CXCR3/IL-12/TGFb1 inhibitor engineered oncolytic vaccinia Virus VET3-TGI

An oncolytic vaccinia virus (VV) genetically engineered to express C-X-C chemokine receptor type 3 (CXCR3), the human pro-inflammatory cytokine interleukin-12 (IL-12), and an inhibitor of transforming growth factor (TGF)-beta 1 (TGFb1; TGF-b1), with potential immunomodulating and antineoplastic activities. Upon administration of CXCR3/IL-12/TGFb1 inhibitor engineered oncolytic VV VET3-TGI, the virus preferentially targets, infects and replicates in tumor cells, particularly tumor cells expressing CXCR3 ligands, causing oncolysis. In turn, the lysed tumor cells release various tumor-associated antigens (TAAs), which induce an immune response against the tumor cells. In addition, CXCR3/IL-12/TGFb1 inhibitor engineered oncolytic VV VET3-TGI promotes the secretion of IL-12 and the TGFb1 inhibitor in the tumor microenvironment (TME).
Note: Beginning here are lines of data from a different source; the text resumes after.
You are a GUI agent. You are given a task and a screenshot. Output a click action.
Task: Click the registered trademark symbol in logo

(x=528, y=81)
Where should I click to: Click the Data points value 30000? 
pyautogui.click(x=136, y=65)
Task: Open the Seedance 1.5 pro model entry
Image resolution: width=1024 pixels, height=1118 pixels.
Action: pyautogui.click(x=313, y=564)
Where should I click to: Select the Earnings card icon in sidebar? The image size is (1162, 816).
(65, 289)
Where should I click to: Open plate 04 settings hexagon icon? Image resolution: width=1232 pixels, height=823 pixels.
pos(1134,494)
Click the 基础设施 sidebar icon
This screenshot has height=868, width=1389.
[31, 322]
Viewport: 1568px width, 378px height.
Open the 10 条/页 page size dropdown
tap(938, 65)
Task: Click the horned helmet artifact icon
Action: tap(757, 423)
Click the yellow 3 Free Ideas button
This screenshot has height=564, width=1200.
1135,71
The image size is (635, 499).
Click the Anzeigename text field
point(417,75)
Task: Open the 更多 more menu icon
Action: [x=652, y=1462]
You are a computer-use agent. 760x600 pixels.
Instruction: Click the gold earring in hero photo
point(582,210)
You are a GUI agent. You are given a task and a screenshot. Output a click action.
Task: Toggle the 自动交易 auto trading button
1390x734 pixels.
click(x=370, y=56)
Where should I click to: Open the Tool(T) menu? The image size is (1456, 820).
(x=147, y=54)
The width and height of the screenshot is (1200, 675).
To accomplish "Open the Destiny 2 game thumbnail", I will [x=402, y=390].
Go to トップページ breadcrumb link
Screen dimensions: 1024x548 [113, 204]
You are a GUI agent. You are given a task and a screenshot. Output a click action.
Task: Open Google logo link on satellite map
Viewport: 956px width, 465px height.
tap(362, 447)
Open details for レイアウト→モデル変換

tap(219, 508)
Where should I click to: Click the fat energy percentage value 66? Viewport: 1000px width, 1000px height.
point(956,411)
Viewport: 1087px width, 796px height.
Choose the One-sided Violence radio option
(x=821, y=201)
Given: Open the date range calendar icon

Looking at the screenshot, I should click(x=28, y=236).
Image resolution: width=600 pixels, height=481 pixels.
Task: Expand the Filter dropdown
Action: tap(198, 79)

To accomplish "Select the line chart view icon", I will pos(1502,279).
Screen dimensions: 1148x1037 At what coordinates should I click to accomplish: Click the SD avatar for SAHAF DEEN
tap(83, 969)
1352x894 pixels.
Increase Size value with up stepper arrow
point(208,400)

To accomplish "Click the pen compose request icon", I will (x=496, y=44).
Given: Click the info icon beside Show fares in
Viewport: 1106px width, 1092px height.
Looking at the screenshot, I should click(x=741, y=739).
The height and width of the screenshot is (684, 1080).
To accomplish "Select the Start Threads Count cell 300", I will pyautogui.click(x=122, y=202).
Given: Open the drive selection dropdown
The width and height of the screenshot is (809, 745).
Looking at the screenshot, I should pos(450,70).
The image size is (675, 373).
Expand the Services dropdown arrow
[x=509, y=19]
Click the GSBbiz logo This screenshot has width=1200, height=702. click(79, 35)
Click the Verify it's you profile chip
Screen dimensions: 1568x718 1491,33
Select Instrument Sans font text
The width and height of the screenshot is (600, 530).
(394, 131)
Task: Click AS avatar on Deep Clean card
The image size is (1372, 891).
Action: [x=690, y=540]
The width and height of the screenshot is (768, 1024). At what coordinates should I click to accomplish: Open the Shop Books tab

IL-12 activates natural killer cells (NKs), induces the secretion of interferon-gamma (IFNg) and promotes CD8 cytotoxic T-lymphocyte (CTL) responses against tumor cells, which may result in immune-mediated tumor cell death and inhibition of tumor cell proliferation. The inhibition of TGFb1 prevents TGFb1-mediated signaling. This abrogates TGFb1-mediated immunosuppression, enhances anti-tumor immunity in the TME and further promotes CTL-mediated immune response against tumor cells. The TGF-beta signaling pathway is often deregulated in tumors and plays a key role in immunosuppression in the TME. TGFb1 is the predominant isoform in many tumors.